La silenciosa penumbra se llenó de música. El hombre movía levemente las caderas siguiendo el ritmo. Empezó a despojarse de la chaqueta de cuero casi a cámara lenta. La suave música empezó a acelerarse, con un compás que su cuerpo compartía y seguía con cada movimiento. La chaqueta cayó al escenario. Phillip se quedó un instante mirando al público, dejándonos ver lo que había que ver. Tenía cicatrices en el interior de los dos codos, hasta el punto de que la piel había formado bultos blancos.
Tragué saliva. No sabía muy bien qué iba a pasar, pero estaba segura de que no me gustaría.
Se apartó el pelo de la cara con las dos manos. Recorrió el borde del escenario contoneándose, se detuvo cerca de nuestra mesa y se quedó mirándonos. Su cuello parecía el de un yonqui.
Tuve que apartar la vista. Todas esas marcas de mordiscos, y de cicatrices pequeñas y nítidas… Levanté la vista y vi que Catherine miraba hacia el suelo. Mónica estaba echada hacia delante en la silla, con los labios entreabiertos.
Phillip se agarró la camiseta y dio un tirón. La tela se desgarró y le dejó el tórax al descubierto. Exclamaciones entre el público. Varias mujeres gritaron su nombre. Él sonrió. Tenía una sonrisa deslumbrante, tan sexy que hacía la boca agua.
Tenía cicatrices en el pecho suave y lampiño: blancas, rosadas, recientes y antiguas. Me quedé mirándolo con la boca abierta.
—¡Dios mío! —susurró Catherine.
—Es fantástico, ¿verdad? —preguntó Mónica.
La miré.

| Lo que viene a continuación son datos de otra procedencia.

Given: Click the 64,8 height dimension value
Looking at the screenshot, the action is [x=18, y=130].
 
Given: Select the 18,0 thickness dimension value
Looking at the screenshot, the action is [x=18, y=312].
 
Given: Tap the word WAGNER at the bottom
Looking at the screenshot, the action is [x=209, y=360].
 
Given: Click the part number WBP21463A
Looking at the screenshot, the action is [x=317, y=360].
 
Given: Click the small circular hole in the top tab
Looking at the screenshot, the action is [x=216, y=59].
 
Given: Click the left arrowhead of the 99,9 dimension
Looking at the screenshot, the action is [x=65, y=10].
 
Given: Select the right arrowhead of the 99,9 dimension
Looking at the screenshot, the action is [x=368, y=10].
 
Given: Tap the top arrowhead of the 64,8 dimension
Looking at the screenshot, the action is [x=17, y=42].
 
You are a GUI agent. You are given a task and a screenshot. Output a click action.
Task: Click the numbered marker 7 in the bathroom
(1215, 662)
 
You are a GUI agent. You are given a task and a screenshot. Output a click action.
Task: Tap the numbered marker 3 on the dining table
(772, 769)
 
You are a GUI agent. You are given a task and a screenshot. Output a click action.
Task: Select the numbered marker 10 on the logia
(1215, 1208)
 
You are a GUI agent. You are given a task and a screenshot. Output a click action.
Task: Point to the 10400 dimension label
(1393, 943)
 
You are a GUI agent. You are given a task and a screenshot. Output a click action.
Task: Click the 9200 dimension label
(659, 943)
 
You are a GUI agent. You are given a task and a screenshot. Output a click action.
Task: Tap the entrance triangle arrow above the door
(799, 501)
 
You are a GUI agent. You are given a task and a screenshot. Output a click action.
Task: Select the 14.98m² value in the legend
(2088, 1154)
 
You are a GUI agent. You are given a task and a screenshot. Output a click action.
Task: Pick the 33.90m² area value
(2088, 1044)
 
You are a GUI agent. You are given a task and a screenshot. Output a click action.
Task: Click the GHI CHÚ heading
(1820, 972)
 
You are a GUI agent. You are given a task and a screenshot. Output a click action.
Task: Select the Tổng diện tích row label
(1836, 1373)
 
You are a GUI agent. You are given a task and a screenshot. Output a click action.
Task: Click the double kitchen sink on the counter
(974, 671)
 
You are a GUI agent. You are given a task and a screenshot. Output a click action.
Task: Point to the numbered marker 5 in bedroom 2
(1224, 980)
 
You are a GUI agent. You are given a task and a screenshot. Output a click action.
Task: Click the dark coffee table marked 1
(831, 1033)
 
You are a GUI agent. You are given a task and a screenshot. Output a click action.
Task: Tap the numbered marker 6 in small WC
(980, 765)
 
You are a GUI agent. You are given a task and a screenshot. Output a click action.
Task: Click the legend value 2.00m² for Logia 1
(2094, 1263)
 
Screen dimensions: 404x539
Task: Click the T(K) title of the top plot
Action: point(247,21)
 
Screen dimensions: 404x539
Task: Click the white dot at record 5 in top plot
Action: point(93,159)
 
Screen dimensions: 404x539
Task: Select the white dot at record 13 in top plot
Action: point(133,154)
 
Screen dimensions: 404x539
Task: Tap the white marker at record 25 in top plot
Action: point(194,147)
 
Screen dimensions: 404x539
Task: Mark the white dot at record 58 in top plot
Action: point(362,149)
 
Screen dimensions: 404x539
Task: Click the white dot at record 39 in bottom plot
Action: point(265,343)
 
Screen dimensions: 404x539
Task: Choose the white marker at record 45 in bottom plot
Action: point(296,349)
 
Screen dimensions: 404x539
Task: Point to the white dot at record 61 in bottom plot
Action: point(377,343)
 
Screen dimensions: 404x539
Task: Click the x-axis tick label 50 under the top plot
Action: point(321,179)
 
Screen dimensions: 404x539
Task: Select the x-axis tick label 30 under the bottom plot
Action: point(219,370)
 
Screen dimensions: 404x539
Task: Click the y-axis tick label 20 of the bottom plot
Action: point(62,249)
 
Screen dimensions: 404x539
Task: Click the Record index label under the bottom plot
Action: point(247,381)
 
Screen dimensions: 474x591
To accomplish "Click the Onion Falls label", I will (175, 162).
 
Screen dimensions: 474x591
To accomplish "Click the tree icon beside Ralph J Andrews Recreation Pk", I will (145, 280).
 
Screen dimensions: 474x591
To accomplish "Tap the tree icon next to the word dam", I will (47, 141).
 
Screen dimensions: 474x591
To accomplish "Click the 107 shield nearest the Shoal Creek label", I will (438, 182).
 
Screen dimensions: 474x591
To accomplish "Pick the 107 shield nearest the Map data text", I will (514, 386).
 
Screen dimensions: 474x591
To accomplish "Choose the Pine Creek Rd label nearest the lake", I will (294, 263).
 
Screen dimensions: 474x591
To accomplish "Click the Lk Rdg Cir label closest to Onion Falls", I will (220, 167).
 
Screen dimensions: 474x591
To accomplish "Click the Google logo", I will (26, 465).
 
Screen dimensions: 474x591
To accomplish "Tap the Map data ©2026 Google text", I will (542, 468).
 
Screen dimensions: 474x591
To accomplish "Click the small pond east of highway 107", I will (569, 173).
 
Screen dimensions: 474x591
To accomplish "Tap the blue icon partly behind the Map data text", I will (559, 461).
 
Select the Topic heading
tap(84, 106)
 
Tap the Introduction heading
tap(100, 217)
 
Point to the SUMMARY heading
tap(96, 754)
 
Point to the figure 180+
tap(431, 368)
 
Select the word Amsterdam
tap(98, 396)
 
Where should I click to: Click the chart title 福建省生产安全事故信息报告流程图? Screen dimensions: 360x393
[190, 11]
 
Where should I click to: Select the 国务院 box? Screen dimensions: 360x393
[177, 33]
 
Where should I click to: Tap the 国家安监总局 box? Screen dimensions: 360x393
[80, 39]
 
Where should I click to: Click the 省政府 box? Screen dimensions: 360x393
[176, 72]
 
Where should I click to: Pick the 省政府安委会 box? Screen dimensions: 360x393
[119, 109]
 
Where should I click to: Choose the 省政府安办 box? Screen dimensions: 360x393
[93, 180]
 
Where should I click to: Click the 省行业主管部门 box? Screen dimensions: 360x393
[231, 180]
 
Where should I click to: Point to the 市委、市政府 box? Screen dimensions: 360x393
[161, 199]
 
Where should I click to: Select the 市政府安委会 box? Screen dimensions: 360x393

El cuello alto de la blusa se le había bajado un poco, y se veían dos pinchazos, bastante antiguos, casi cicatrizados. Virgen santa.
La música estalló con repentina violencia. Phillip bailaba, se contoneaba y giraba, poniendo toda la fuerza del cuerpo en cada movimiento. Encima de la clavícula izquierda tenía una masa blanca de cicatrices de aspecto salvaje y brutal. Se me hizo un nudo en el estómago. Un vampiro le había atravesado la clavícula, desgarrando, como un perro con un trozo de carne. Lo sabía porque yo tenía una cicatriz parecida. Tenía muchas cicatrices parecidas.
Los billetes de dólar empezaron a brotar de las manos como setas después de la lluvia. Mónica hacía ondear el dinero como una bandera. Yo no quería que Phillip se nos acercara a la mesa. Tuve que pegarme a Mónica para que me oyera por encima del ruido.
—Mónica, por favor, no lo atraigas.
En el momento en que ella se volvió para mirarme supe que ya era demasiado tarde. Phillip y sus cicatrices estaban en el escenario, observándonos. Alcé la vista hacia sus ojos, muy humanos.
Podía ver cómo latía el pulso en el cuello de Mónica. Se lamió los labios; tenía los ojos muy abiertos. Le metió el dinero en la parte delantera de los pantalones.
Las manos de Mónica recorrieron las marcas de Phillip como mariposas inquietas. Le apoyó la cara en el estómago y empezó a besarle las cicatrices, dejando un rastro de pintalabios rojo. Él se arrodilló mientras ella lo besaba y la obligó a subir por su pecho, cada vez más arriba.
Mónica le puso los labios en la cara. Él se apartó el pelo, adelantándose a sus deseos. Mónica le lamió la marca de mordedura más reciente con su lengua pequeña y rosada, como la de un gato. La oí emitir un gemido. Lo mordió y cerró la boca alrededor de la herida. Phillip se sacudió por el dolor, o más bien por la sorpresa. Ella apretó las mandíbulas y puso la garganta a trabajar. Le estaba succionando la herida.